By Cate D. '18
By 7:30pm it has already begun to grow dark; the mountains block the setting sun, illuminating the sky in a pale pink glow. In another hour, night will have fallen. I am sitting outside in a green plastic chair with my feet up on the low stone ledge in front of me, looking out over the valleys and hills below. For the next 10 minutes I sit there, letting things happen as they naturally would, and observing. I have thoroughly doused myself in bugspray, but that doesn't stop the daring mosquitoes from coming too close to me. In the background I can hear my host cousins and Madeline, and my little sister, Shrishe, talking to her mom. The birds are just beginning to relinquish their air time to the crickets, who remain silent during the day but make up for it at night.
Within 20 seconds of sitting down in the green plastic chair Shrishe comes running out to me. She is only 5, and doesn't yet understand that I do not speak the same language as her. She looks up at me with her big brown eyes and half pony tail that is right on top of her head (whenever she moves it looks like a palm tree blowing in the wind) and starts talking to me. I have given up attempting to explain to her that I don't understand, so I just kind of nod along and say "thik hai" (it means "okay" in English) until she seems satisfied. Next thing I know she is pulling on my hair and trying to make it look like hers. The only thing that keeps me from stopping her is that it gives me time to look up at the moon.
For the past few nights the moon has been riding low in the sky, slowly growing bigger, but it is still in the DreamWorks Animation phase. As my hair is being pulled from my scalp, I am able to take solace in the brightness of the moon and the lone star that shines nearby. Thin wisps of clouds move across the dusky sky, but as the seconds pass they become harder to see as night settles in.
By now my mother, Basanti, has joined us. She too has noticed the moon and points it out to me. I smile and say "beautiful," one of the limited amount of words which we both understand. She saw the look on my face when Shrishe suddenly pulled my hair and told her to stop. Shrishe gave one more pull for good measure, and then promptly climbed into my lap. My mother left soon afterwards, followed by Shrishe who realized that I was paying more attention to the view than to her.
For the next four minutes I sit by myself, unmoving, silent, and in utter peace. There wasn't a cell phone to distract me, no TV to go watch, and nothing to stress over. The simplicity of just sitting and being was overwhelming. There have been rare and few moments in my life when I have not felt any worries or stress, and this was one of them. Even in the summer when there is no homework, I am never entirely at peace. Tonight I was.
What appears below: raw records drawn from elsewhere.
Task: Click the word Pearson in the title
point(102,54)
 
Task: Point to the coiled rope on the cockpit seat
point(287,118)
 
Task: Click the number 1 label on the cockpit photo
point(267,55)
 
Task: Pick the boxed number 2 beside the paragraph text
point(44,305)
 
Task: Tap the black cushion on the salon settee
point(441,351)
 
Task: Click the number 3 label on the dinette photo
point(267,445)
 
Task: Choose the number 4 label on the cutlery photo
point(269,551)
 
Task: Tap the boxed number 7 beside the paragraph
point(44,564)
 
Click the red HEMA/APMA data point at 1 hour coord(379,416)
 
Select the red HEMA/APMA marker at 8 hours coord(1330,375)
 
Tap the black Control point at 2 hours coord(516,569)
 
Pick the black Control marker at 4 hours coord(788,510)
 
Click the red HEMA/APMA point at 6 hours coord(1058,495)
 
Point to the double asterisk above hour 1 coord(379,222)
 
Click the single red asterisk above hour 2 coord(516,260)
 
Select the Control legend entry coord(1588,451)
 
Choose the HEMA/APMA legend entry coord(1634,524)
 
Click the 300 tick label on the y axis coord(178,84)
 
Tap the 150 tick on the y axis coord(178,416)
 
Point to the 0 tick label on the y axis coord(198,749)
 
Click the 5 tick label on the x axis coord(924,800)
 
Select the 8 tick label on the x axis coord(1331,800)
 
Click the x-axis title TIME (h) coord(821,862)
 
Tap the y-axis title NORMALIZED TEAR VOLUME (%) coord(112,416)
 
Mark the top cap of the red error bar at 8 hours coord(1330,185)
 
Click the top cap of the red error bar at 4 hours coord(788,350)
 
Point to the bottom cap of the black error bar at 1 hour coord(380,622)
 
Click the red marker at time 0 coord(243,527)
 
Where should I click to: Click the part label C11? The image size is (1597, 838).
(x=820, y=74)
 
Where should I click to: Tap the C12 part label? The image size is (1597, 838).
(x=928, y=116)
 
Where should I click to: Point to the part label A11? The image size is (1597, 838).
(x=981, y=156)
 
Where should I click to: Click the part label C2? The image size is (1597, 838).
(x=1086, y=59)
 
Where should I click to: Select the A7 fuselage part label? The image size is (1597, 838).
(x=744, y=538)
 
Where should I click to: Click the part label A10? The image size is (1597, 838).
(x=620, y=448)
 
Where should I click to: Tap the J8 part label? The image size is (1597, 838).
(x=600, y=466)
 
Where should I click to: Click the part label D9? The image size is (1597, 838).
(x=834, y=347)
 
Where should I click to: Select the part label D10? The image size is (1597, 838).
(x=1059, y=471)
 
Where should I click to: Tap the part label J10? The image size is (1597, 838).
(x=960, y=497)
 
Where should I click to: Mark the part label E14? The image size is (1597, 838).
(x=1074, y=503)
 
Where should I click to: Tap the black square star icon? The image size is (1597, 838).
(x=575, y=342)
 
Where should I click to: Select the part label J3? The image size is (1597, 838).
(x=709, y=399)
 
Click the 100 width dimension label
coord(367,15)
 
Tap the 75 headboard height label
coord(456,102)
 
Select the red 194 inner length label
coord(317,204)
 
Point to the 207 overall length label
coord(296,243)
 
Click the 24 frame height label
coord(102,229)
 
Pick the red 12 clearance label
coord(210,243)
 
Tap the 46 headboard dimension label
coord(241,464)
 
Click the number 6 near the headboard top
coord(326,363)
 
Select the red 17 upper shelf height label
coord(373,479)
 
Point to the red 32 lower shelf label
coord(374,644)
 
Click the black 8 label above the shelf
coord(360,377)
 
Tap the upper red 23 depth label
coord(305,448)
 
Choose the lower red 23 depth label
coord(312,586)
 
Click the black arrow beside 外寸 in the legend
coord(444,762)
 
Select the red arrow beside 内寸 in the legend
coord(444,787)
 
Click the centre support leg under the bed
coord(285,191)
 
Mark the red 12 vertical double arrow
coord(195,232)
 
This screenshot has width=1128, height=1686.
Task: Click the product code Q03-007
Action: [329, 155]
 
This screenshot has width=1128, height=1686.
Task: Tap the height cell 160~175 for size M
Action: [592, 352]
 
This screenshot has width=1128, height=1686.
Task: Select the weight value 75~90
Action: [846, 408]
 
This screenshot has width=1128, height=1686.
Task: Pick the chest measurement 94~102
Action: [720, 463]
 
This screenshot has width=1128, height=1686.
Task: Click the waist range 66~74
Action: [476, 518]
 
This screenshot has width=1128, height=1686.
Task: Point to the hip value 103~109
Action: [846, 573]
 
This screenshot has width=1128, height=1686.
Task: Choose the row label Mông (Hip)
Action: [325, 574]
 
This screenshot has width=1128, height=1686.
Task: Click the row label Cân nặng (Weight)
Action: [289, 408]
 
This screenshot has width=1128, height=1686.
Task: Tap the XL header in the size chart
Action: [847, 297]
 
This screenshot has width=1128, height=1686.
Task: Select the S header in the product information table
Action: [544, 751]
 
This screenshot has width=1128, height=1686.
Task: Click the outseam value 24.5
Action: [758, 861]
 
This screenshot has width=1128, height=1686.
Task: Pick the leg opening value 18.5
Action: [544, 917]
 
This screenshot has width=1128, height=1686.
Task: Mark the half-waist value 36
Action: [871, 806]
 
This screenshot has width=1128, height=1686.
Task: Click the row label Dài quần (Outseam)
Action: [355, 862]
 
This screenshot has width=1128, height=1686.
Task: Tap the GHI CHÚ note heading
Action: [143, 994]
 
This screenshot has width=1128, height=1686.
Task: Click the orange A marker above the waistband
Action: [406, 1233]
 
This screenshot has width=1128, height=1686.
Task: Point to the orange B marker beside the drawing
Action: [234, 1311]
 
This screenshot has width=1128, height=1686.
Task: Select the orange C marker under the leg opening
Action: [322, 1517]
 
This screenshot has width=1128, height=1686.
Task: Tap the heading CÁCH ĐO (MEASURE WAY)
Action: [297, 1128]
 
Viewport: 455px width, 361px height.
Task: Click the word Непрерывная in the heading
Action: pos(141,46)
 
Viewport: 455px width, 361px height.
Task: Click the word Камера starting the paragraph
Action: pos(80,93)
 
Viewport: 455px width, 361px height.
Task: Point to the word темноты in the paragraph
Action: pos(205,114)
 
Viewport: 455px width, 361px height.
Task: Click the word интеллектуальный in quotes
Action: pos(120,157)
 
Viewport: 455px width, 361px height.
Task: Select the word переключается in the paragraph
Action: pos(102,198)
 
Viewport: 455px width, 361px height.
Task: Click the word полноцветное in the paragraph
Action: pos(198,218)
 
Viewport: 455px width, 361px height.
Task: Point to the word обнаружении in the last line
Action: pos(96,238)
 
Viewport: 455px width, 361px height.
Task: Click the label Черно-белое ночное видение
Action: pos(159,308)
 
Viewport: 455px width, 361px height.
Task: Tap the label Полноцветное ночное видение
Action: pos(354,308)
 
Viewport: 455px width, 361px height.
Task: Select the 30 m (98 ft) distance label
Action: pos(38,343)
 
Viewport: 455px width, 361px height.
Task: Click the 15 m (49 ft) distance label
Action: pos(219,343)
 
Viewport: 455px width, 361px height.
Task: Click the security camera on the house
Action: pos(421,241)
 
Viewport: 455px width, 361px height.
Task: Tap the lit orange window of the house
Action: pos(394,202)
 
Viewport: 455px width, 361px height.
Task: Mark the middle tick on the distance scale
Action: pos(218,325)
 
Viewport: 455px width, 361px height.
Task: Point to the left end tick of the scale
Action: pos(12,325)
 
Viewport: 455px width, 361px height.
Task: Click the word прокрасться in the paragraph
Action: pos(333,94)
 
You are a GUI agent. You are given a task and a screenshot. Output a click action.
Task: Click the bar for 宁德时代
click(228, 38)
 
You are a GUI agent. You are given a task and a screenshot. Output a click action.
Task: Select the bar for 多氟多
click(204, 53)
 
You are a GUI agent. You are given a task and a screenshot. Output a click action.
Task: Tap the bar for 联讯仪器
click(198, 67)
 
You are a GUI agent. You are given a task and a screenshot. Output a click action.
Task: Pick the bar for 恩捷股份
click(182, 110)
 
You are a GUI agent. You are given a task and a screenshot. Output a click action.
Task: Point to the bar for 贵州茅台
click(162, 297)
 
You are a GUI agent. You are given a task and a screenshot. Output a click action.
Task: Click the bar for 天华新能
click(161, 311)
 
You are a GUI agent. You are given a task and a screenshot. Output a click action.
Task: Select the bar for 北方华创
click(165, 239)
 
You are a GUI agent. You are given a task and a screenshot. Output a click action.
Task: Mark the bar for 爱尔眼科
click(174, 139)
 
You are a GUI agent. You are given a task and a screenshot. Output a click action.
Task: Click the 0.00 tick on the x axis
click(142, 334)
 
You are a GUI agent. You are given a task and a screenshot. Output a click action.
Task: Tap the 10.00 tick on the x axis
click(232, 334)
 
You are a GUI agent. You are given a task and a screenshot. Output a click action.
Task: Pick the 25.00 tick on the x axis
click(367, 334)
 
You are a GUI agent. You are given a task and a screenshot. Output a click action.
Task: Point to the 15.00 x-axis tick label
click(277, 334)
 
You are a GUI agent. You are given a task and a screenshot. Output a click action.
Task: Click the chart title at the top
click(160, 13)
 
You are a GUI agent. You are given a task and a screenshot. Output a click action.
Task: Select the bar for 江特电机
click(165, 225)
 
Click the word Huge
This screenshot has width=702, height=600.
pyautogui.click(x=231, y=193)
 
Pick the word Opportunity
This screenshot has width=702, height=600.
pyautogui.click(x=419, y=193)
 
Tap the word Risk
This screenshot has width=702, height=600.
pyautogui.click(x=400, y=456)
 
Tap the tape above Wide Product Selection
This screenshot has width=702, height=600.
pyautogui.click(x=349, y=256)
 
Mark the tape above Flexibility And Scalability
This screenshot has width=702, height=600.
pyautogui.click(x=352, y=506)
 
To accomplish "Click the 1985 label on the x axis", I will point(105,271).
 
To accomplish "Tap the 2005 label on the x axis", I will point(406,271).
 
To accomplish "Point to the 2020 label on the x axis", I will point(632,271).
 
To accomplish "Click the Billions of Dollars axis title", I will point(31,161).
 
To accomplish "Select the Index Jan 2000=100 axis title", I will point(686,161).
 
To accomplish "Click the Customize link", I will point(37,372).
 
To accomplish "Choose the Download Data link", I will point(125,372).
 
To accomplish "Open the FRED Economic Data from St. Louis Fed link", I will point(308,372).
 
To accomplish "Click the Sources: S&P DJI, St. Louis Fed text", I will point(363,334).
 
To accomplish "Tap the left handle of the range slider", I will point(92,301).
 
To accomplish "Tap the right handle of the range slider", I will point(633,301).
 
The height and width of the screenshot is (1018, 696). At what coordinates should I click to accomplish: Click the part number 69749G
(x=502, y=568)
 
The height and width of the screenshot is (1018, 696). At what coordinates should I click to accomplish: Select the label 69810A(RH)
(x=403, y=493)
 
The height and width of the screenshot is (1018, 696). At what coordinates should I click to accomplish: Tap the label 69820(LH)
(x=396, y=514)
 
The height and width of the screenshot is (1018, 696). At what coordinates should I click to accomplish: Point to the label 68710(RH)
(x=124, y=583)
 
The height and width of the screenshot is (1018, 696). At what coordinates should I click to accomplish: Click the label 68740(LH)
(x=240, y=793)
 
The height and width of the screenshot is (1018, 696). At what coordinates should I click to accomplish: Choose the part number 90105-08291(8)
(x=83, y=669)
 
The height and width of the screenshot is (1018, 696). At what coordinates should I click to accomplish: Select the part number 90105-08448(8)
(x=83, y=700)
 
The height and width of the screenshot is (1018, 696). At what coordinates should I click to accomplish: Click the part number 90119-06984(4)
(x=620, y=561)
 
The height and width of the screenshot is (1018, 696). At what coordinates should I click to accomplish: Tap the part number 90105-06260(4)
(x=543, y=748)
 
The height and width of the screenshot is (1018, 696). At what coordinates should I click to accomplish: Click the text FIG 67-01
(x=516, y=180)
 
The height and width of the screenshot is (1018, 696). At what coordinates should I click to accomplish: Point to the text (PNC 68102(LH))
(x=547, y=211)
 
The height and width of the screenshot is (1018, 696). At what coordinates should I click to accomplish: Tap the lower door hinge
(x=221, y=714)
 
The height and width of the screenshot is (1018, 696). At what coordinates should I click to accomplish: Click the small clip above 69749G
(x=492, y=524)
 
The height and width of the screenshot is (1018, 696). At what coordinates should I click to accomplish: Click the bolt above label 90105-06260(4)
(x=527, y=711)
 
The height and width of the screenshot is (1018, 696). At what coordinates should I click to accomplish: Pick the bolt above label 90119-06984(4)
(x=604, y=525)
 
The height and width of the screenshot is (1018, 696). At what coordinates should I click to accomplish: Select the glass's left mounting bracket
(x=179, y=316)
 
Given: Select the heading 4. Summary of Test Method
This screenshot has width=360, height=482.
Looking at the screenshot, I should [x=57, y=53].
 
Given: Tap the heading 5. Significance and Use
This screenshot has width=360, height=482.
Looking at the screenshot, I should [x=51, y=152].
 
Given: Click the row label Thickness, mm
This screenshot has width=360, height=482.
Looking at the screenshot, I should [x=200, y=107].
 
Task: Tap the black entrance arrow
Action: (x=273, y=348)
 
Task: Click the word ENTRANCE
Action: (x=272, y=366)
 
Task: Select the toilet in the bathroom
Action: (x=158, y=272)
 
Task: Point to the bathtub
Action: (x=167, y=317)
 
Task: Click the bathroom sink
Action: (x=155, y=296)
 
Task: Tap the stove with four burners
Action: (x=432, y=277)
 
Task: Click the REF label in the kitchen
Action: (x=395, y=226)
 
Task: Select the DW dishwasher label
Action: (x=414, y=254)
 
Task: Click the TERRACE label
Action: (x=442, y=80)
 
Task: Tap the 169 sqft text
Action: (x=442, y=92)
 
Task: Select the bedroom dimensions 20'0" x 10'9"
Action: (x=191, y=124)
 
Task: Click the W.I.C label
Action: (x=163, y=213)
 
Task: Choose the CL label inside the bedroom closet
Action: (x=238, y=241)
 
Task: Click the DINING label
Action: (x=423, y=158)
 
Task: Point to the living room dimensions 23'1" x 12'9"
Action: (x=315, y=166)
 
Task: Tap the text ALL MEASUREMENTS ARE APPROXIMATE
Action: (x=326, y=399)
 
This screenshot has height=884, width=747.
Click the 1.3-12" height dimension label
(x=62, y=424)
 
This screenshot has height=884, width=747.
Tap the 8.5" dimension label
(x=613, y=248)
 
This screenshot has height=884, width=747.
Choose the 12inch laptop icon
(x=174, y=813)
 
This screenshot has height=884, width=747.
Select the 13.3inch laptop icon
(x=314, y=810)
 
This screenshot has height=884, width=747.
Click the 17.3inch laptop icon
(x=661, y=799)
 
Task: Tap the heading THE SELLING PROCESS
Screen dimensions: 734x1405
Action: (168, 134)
My house overlooks the valleys, the hills, and the terraces. When I first sat down only a few lights could be seen in the valley, and the hills were still visible. Now as I watch, more and more lights flicker to life. By the time it is fully dark lights will light up the valley floors. The hills and terraces become as black as a water buffalo, but they are outlined by the lights that twinkle below. It is an incredible example of how powerful the negative in a space can be. I am able to see the lights miles into the distance, and still know exactly where the hills are, even though I cannot see them.
As I spend my last 30 seconds in the green plastic chair I notice that the birds have gone silent. The crickets – accompanied by frogs – have taken center stage. The sun has fully set behind the mountains, and my 10 minutes are over.